Enterprise became the first spacecraft to take flight in 1977, the second half of perhaps the least elegant decade in history. For all its glory, it was contradictorily nubby, from the end of its squat nose and all the way down its boxy body. In spacecraft, function supersedes design for obvious reasons, but the Enterprise exemplifies the aesthetic of the era because it's emblematic of the way everything else was built, too. "Pure, unlovely function was the hallmark of that decade's most successful designs," according to the Daily Beast's Blake Glopnik, who brings to light the shuttle's resemblance to the decade's most popular household items: the Walkman, the Dustbuter, and the Apple II computer. 
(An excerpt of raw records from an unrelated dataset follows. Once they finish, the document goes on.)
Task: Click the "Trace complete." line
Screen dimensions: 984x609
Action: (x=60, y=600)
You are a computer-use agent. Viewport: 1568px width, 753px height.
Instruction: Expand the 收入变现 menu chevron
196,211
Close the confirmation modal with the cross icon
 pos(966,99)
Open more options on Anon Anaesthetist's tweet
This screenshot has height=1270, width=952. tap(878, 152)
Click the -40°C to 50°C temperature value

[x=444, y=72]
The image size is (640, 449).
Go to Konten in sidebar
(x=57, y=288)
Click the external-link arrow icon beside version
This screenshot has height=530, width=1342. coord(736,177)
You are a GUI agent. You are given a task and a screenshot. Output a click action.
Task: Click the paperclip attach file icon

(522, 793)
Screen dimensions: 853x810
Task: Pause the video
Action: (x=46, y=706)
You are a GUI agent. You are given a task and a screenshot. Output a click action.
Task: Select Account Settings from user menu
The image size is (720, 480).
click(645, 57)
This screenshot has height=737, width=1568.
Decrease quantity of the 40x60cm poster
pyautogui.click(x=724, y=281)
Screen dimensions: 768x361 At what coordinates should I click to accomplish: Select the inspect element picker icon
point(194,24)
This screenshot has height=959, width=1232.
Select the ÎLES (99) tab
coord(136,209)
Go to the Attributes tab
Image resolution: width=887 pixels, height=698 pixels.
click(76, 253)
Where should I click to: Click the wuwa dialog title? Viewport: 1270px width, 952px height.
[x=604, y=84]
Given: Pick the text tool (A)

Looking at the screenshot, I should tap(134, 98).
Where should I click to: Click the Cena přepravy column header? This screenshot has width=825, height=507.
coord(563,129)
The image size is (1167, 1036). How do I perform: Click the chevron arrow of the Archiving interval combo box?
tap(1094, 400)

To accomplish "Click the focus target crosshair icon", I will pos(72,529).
For all their functionality, they're still paradigms for the look of their moment: a mish-mash of geometric lines dominated by boxiness, what Dieter Rams would describe as "an impenetrable confusion of forms, colors, and noises." To put the '70s into historical context, however, the design dominated by function (which form sometimes never followed) was a backlash to the simultaneous sleekness and decadence of the modernist, swingin' '60s. The response of the following decade, one characterized by recession, rising unemployment, and heightened environmental awareness, was to put appearances in the back seat and leave them to be attended to come better days.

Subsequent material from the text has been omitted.